Schritt für Schritt international werben: die Checkliste
So gehen Sie den Rollout strukturiert an:
- Mit 1–2 zusätzlichen Märkten starten, in denen Sie sprachlich und logistisch gut aufgestellt sind (bewährt: Frankreich, Italien, Großbritannien)
- Kampagnenstruktur übertragen, aber nicht blind kopieren
- Native Keyword-Recherche pro Marktplatz durchführen — keine 1:1-Übersetzungen
- Listings, Überschriften und Anzeigentexte stilistisch lokalisieren (Rohübersetzungen prüfen lassen)

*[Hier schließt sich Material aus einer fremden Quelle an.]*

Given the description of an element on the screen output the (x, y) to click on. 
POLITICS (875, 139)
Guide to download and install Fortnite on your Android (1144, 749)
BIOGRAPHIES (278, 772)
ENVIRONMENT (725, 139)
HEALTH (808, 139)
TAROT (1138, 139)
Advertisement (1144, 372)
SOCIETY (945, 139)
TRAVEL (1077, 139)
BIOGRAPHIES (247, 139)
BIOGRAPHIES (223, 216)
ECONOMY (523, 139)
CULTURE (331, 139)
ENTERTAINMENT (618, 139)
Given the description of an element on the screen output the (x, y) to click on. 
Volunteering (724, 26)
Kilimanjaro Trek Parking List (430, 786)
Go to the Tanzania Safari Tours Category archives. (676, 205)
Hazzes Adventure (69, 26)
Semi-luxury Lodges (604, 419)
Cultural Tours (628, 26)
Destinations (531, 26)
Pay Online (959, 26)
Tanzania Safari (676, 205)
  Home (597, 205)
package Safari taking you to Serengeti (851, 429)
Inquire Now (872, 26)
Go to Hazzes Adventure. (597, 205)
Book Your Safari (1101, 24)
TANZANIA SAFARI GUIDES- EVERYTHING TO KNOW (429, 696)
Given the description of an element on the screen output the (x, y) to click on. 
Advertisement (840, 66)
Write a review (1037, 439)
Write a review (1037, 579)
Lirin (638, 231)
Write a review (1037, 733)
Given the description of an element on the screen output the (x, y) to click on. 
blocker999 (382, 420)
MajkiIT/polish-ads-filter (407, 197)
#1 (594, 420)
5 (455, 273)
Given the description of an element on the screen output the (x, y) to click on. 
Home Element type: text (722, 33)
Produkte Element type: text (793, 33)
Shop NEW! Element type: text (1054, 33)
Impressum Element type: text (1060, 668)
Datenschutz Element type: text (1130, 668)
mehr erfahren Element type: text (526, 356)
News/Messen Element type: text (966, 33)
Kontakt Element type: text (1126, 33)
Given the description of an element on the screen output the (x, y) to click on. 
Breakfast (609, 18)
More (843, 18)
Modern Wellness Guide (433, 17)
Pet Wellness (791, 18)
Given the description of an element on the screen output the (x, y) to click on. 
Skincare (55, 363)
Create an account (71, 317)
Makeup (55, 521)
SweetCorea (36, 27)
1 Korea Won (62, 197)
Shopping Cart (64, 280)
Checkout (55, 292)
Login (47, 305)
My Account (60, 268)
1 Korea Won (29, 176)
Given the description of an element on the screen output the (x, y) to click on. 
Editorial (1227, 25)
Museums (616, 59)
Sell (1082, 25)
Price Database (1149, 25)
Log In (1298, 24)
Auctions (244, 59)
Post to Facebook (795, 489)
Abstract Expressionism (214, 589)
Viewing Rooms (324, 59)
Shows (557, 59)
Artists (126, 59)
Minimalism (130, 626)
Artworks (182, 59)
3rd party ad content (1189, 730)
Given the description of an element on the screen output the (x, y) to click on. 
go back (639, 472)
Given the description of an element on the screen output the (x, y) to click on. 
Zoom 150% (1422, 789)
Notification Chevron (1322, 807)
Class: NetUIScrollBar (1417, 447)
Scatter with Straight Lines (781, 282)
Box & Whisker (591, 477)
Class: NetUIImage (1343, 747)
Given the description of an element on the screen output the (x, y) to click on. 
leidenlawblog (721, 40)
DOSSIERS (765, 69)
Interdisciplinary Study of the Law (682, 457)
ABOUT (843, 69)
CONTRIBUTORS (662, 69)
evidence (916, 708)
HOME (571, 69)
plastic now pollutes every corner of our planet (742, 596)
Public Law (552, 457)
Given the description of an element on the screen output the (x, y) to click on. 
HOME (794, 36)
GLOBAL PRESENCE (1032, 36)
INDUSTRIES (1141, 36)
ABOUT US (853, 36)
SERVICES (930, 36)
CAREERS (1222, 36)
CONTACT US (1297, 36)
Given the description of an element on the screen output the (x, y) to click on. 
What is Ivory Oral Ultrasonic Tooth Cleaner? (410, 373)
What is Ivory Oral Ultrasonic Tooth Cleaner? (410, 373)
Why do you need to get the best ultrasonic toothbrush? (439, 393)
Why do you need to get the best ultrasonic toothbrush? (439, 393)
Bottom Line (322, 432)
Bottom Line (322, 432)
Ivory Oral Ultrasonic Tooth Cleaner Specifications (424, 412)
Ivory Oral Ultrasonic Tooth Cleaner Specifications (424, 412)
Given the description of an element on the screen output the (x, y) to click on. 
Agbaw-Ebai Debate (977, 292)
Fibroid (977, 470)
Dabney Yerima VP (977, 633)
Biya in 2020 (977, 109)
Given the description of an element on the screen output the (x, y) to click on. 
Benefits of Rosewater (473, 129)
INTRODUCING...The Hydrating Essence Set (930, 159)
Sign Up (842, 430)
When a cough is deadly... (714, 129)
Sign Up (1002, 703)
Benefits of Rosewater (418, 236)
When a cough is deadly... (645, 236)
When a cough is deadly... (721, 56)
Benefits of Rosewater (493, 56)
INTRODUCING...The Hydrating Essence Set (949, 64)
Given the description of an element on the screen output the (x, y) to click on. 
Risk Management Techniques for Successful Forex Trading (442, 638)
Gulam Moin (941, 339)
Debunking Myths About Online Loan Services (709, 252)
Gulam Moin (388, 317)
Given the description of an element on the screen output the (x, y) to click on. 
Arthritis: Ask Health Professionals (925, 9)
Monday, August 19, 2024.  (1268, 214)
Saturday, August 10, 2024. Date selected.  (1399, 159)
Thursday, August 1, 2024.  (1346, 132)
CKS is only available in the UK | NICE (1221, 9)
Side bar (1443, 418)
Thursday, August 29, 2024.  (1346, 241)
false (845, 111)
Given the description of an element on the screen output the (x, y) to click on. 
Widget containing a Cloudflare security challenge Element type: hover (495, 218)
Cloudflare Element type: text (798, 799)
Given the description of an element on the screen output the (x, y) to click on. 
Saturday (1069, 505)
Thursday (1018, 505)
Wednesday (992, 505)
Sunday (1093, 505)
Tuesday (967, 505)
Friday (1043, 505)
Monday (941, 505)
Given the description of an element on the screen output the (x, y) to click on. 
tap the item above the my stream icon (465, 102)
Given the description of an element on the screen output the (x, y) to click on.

- Produktauswahl an die lokale Nachfrage anpassen
- Budget und Gebote pro Markt individuell kalkulieren — CPCs und Suchvolumen unterscheiden sich erheblich
- Werberichtlinien des Ziellands prüfen (Stichwort Alkohol, Kennzeichnungspflichten)
- Prozesse für die Skalierung vorbereiten: Bulksheets, zentrales Reporting, Creative-Standards
- Learnings aus den ersten Märkten dokumentieren, bevor Sie weiter expandieren
- Regelmäßig mit Kundenblick prüfen: Überzeugt die Ansprache im Zielmarkt wirklich?
Wer bereit ist, seine Strategie pro Markt individuell zu denken, kann von Amazons internationaler Infrastruktur erheblich profitieren — die Skalierbarkeit ist da, sie muss nur sauber genutzt werden. Und wenn Sie den internationalen Rollout nicht allein stemmen wollen: Genau dafür gibt es Partner wie SPACEGOATS, die Expansion, Compliance und Marktplatz-Management aus einer Hand abwickeln.
FAQ
Kann ich meine Amazon-Kampagnen einfach in andere Länder kopieren? Technisch ja — die Amazon-Werbekonsole kann bestehende Kampagnen in andere Länder duplizieren, inklusive automatischer Übersetzung von Anzeigen- und Videotexten. Strategisch ist das aber nur der Startpunkt: Suchverhalten, Wettbewerb und CPC-Niveaus unterscheiden sich pro Markt erheblich. Die Kampagnenstruktur können Sie übertragen, Keywords, Gebote und Budgets sollten Sie pro Marktplatz neu aufsetzen.
Warum sollte ich Keywords nicht einfach übersetzen? Weil Kunden nicht nach Wörterbuch-Übersetzungen suchen, sondern nach den Begriffen, die im Land tatsächlich üblich sind. Das deutsche Keyword 'Abdeckplane' wird im Wörterbuch zu 'tarpaulin' — US-Kunden suchen aber fast nur nach 'tarp'. Für jeden Marktplatz braucht es eine eigene, native Keyword-Recherche statt einer 1:1-Übersetzung.
Was kostet Amazon-Werbung auf anderen Marktplätzen? Das CPC-Niveau unterscheidet sich stark: Reife, wettbewerbsintensive Märkte wie die USA oder Großbritannien haben deutlich höhere Klickpreise, während kleinere Märkte wie Polen, Schweden oder die Niederlande günstigere Klicks, aber auch weniger Reichweite bieten. Budget und Gebote sollten Sie daher pro Markt individuell kalkulieren und in der Anlaufphase einen höheren ACoS einplanen, bis genug Daten für die Optimierung vorliegen.
Was sind Bulksheets bei Amazon Ads? Bulksheets (in der Konsole 'Sammelvorgänge') sind eine offizielle Amazon-Funktion: Sie laden Ihre Kampagnendaten als Excel-Datei herunter, bearbeiten Gebote, Keywords oder Status offline in großem Umfang und laden die Datei wieder hoch. Das funktioniert für Sponsored Products, Sponsored Brands und Sponsored Display — und ist gerade bei mehreren Marktplätzen der effizienteste Weg, viele Kampagnen konsistent zu pflegen.
Mit welchen Märkten sollte ich bei der Ads-Internationalisierung starten? Bewährt hat sich ein schrittweiser Einstieg mit ein bis zwei zusätzlichen Märkten, in denen Sie sprachlich, logistisch oder strategisch schon gut aufgestellt sind — typischerweise Frankreich, Italien oder Großbritannien mit stabilem Traffic und etabliertem Käuferverhalten. Die ersten Rollouts nutzen Sie, um Prozesse zu standardisieren, bevor Sie weiter skalieren.